Türkiye'nin köklü liselerinden birine girmesiyle de hayatı değişmeye başlayacaktı. Aldığı eğitim ve kendisine has düşünceleriyle her zaman ön plana çıkmayı başarmıştı. İstanbul Erkek Lisesi'ni 1943 yılında bitirdi hem de birincilikle.
Daha sonra İstanbul Teknik Üniversitesi'ne gitti. O kadar başarılı bir lise hayatı geçirmişti ki üniversite onu sınavsız kabul ediyordu ama o yine de sınava girmeyi tercih etti. Edindiği bilgiler ve sahip olduğu zekâ sayesinde 1’inci sınıfı okumadan 2’nci sınıftan devam etti üniversiteye. Makine Fakültesi’nde okumaya başlamamıştı. Bölümü bitirir bitirmez motorlar kürsüsünde asistan olarak çalışmaya başladı. İstanbul Teknik Üniversitesi'nde onun ulaştığı başarı puanına şu ana kadar kimse ulaşamadı ve rekor hala kırılmış değil.
Asistanlık görevini tamamladıktan sonra Almanya'ya yine Teknik Üniversiteye gitti, Ahın Teknik Üniversitesi’ne; doktorasını burada tamamladı. Almanya ordusu için araştırma yapan devlet araştırma merkezinde Profesör Doktor Schmit ile çalışmalar yaptı. Leopard tanklarının tasarımında başmühendis olarak görev yaptı, motorun yanma odasını bizzat kendisi çizdi. Motoru hem mazotla hem de benzinle çalışabilecek bir düzene getirdi.
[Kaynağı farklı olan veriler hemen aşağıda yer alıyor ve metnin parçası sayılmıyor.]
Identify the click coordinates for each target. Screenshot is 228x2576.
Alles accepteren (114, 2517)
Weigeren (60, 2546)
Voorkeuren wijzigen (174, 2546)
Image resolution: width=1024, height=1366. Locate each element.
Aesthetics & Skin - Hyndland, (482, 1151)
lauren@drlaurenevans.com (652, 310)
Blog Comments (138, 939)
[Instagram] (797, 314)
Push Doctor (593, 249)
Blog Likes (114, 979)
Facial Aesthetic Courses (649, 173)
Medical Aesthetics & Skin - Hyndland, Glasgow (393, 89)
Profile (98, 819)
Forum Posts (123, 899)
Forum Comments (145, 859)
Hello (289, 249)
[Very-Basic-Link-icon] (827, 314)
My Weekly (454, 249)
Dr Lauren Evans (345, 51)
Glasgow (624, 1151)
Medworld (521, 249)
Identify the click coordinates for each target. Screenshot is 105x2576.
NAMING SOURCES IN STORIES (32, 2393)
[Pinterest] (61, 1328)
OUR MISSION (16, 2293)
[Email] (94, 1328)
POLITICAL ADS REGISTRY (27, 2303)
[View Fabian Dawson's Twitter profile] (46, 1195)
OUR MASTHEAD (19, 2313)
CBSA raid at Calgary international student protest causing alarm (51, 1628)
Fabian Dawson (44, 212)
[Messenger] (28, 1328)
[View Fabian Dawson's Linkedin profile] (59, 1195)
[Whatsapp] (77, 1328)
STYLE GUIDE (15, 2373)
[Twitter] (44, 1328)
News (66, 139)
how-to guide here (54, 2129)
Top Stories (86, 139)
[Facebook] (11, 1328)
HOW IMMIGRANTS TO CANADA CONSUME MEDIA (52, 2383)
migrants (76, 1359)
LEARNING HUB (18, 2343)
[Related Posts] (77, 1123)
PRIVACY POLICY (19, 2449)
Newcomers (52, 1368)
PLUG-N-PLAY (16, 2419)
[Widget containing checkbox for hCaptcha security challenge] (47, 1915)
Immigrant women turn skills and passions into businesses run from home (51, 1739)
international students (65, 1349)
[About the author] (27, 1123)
1953'te doçentlik sınavına girmek üzere Türkiye'ye döndü, doçentlik sınavına girdi ve İTÜ’de doçent oldu. Henüz 27 yaşındaydı. Onun yaşındakiler ya öğrenci ya da hayata yeni tutunmaya başlamıştı ama o öğretim görevlisi olarak çalışmaya başlamıştı bile.
Sonrasında görevini tamamlamak için askere gitti ve artık o işlem de tamamdı.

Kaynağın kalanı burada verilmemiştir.